» Задание 1
Перепиши выбранный отрывок от слов "Не только с" до слов "потасовки в хате." включительно, поставив "писатель" вместо "Максим Горецкий".
» Задание 2
Допиши отрывок о Максиме Горецком дальше, начиная сразу после его последнего предложения.

» Выбранный отрывок

==*==

Дочь писателя Галина Максимовна вспоминает, как в Богатьковке (уже в 1936 г.) девчата и она разозлили чем-то соседку «старуху Домну», и та показала всей улице, «как ругаются старые бабы».
Отец (потом она заметила) вышел из хаты, чтобы пожурить свою уже довольно взрослую дочь, но услышал, как мастерски баба сыплет проклятия, как плетет и переплетает их — не вынесла душа жителя деревни и писателя: выхватил книжечку и, затаившись за сараем, стал записывать проклятия, сыпавшиеся на голову его любимой дочери...
Не только с горечью, но и «со вкусом» слушает и пишет, передает многое из жизни, из нравов старой белорусской деревни Максим Горецкий. Потому что знает он своих людей — и таких, и эдаких. Потому что вдруг сверкнет скупое солнышко, и неожиданными красками вспыхнет недавно серый, печальный пейзаж... Как в этом вот рассказе — «Зима». Живут люди черт знает как: дети, куры, свиньи, канитель, свары бесконечные, работа, хлопоты — то и дело потасовки в хате.

==*==

» Исходные данные

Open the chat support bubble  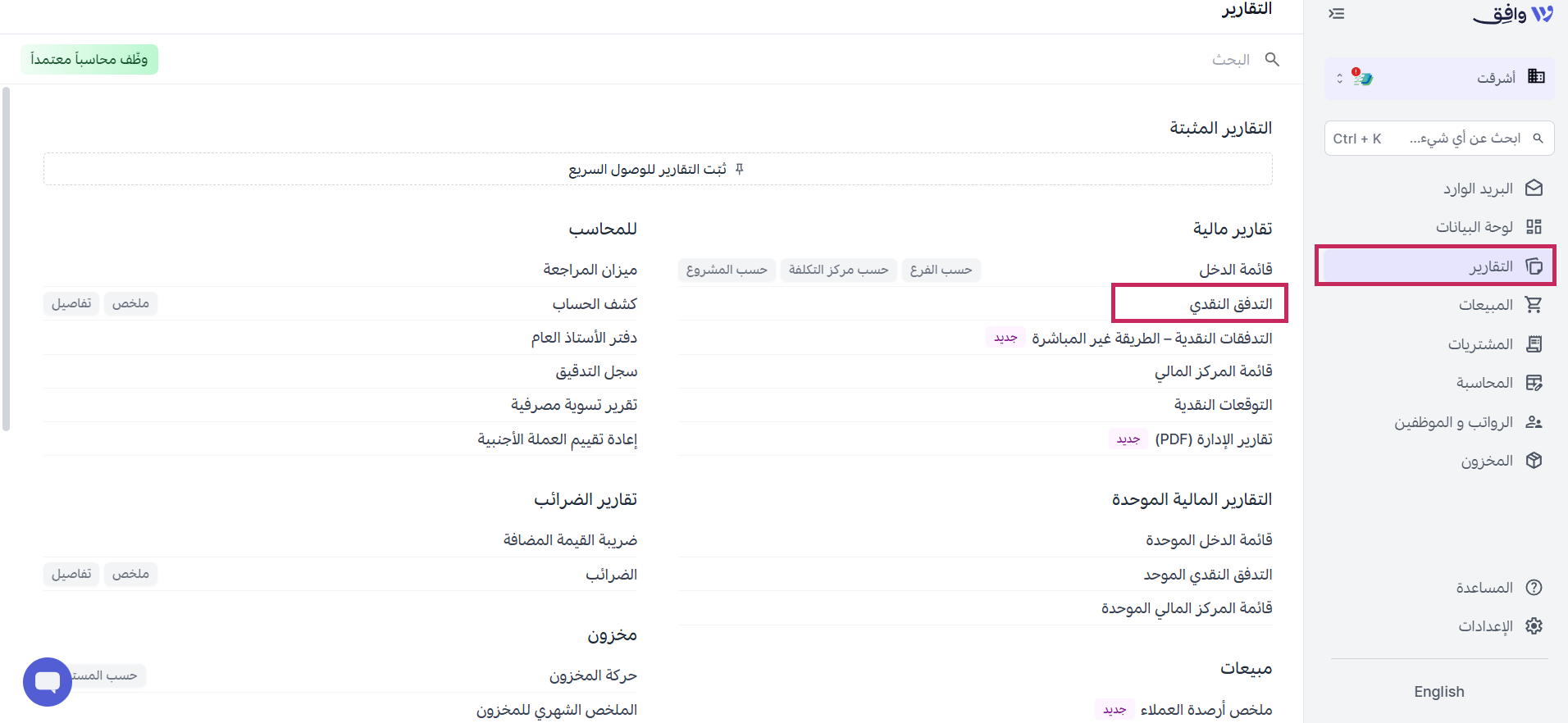click(x=48, y=682)
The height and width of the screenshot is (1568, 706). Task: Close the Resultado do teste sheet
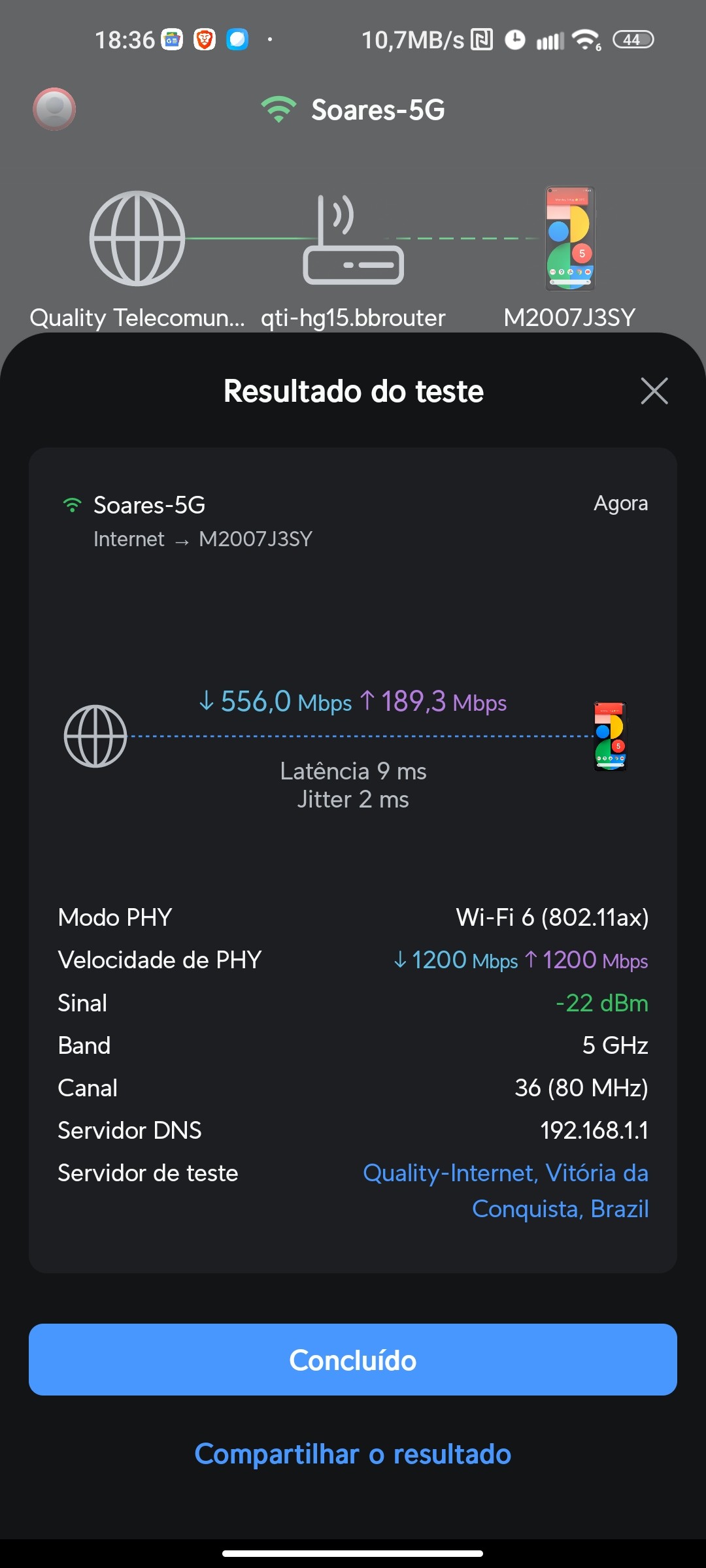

==*==

» Ответ 1
Не только с горечью, но и «со вкусом» слушает и пишет, передает многое из жизни, из нравов старой белорусской деревни писатель. Потому что знает он своих людей — и таких, и эдаких. Потому что вдруг сверкнет скупое солнышко, и неожиданными красками вспыхнет недавно серый, печальный пейзаж... Как в этом вот рассказе — «Зима». Живут люди черт знает как: дети, куры, свиньи, канитель, свары бесконечные, работа, хлопоты — то и дело потасовки в хате.

» Ответ 2
«— Акы-ыш! Мам, ты глянь, все куры из-под печки вылезли.
— Моя кукла! Моя кукла!
— Ай, чтоб ты сдох!
— Не бе-ейся!
— Хрю-хрю-хрю... Чух-чух, чых!..
— Куд-куд-ку-дак!
— Тише вы! Грязнули, кабана вспугнете. Черт бы побрал этого учителя, что он вас в школу не взял: может, тише в хате было бы. «Поздно привели...» К учительницам бегать тебе не поздно, даже среди ночи. А ты, Варька, прутом не размахивай: петух стекло в окне выставит. Куда взлетел, проклятый...
— Акыш, акыш!
— Стой, стой, детка, не гони! — спохватилась молодица.
— Бряк!
— О господи ты мой милостивый,— захныкала бабка,— опять разбили миску, новую миску. Чтоб вы себе головоньки разбили. И ты, мать, сидишь, ничего не видишь. Скоро ли ты себе рубашечку на тот свет напрядешь или нет. Давно ли я три копейки отдала за миску, чтоб вы свое здоровьечко отдали.
— Чух, чух! Хрю-хрю!..
— А, мамочка, не буду! А, родненькая, не буду. Ой болит, болит! — отчаянно заголосила девочка.
— Гоните вы хоть кабана, что ли. О, господи, за что караешь? — сокрушался старик».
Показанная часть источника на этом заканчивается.